Task to carry out: Carry on the news report on the health ministry's labelling norms for Schedule H, H1 and X drugs, beginning after its last sentence.

Excerpt:

Health ministry issues labelling norms for Schedule H, H1 and X drugs; to come into effect from Nov 1, 2018
The Union health ministry has issued labelling norms for Schedule H, H1 and X drugs. The new labelling rules under the Drugs and Cosmetics (Fifth Amendment) Rules, 2018 will be enforced from November 1, 2018.
For norms, under rule 96, in sub-rule (1), of clause (xi), the label of the inner most container will bear a caution or warning. The drugs covered under Schedule G or Schedule H or Schedule H1 or Schedule X, specified in rule 97 will be in legible black coloured font size in a completely red rectangular box. These drugs will be narcotic analgesics, hypnotics, sedatives, tranquillisers, corticosteroids, hormones, hypoglycemic, antimicrobials, antiepileptics, antidepressants, anticoagulants, anti-cancer.
If the packaging contains a drug substance specified in Schedule H, Schedule H1, Schedule G or Schedule X it will be labelled with symbol Rx and conspicuously displayed on the left top corner. The warning will also mandates taking the drug only under medical supervision and not to be sold by retail without a doctor’s prescription.
The drug substance specified in Schedule H1 that comes within the purview of the Narcotic Drugs and Psychotropic Substances Act, 1985, the packaging will be labelled with symbol NRx, in red colour with caution statement on the left top corner.
In the Drugs & Cosmetic Rules, under Schedule H, appended after paragraph 3, will have an inclusion that salts, esters, derivatives and steroids preparations for topical or external will also be covered under it.
In Schedule K, against serial number 27, for the entries under the column ‘Class of Drugs’ will be substituted with “Oral Re hydration Salts manufactured. The composition of the formulation in terms of the amount in grams to be dissolved in sufficient water to produce 1000 ml. like for instance Sodium Chloride: 2.6 grams, Dextrose (anhydrous): 13.5 grams, Dextrose mono-hydrate: 14.85 grams, Potassium chloride: 1.5 grams and Sodium Citrate: 2.9 grams.

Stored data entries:
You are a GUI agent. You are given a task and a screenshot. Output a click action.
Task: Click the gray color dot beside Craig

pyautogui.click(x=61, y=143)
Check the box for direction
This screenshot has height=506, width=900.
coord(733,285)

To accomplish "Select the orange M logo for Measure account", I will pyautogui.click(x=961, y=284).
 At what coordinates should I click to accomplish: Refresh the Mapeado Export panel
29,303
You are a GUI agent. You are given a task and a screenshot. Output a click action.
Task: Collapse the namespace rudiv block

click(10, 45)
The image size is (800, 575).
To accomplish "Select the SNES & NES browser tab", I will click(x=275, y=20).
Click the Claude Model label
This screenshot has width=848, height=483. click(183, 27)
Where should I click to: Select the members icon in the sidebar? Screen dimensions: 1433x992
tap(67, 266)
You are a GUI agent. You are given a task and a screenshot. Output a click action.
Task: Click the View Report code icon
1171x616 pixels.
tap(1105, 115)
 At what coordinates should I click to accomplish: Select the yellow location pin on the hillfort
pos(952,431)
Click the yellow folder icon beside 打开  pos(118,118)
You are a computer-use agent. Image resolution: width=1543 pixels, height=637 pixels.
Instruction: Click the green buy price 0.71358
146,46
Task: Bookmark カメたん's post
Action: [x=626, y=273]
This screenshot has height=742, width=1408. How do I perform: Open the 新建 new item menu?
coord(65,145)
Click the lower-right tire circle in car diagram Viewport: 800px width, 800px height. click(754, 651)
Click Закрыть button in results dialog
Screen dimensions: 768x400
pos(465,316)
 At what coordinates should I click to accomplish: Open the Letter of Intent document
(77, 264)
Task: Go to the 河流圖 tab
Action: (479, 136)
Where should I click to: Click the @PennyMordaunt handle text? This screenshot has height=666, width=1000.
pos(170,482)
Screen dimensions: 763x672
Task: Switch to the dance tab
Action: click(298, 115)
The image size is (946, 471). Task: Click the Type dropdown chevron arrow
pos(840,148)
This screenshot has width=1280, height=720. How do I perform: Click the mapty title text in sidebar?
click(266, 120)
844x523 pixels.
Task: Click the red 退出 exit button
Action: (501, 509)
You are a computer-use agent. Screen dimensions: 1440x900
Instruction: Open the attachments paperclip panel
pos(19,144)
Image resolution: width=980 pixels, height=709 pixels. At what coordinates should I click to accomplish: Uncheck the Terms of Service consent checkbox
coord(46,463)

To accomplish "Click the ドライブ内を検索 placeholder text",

Exercise result:
According to Kaushik Desai, pharma consultant, considering the inventory that goes into the label change, six months seems to be adequate. Yet the industry could ask for more time particularly for slow moving and imported drugs where inventory of primary packing materials like aluminium foils is quite high considering its minimum order quantities.
The government objective is noble in bringing more clarity. However this year, there is already a label change for bigger font size of generic names from September this year and the industry has already initiated work. Now this new norm for Schedule H, H1, G and X drugs results in multiplication of work and expenses. It will impact overall revenues as many of these medicines are under the Drug Price Control Order, he added.
Designing labels is a challenge too. In a limited space inclusion of bar codes and the elaborate text creates readability issues. India is one of the few countries having so many labelling regulations compared to its global counterparts. The frequent changes are bound to affect sales would result in temporary shortage of drugs which will affect the patients. Therefore, it would be pertinent for the government to take cognizance of such expenses and issue a single directive for any label changes all at one go. It avoids re-doing the task with both time and money spends, stated Desai.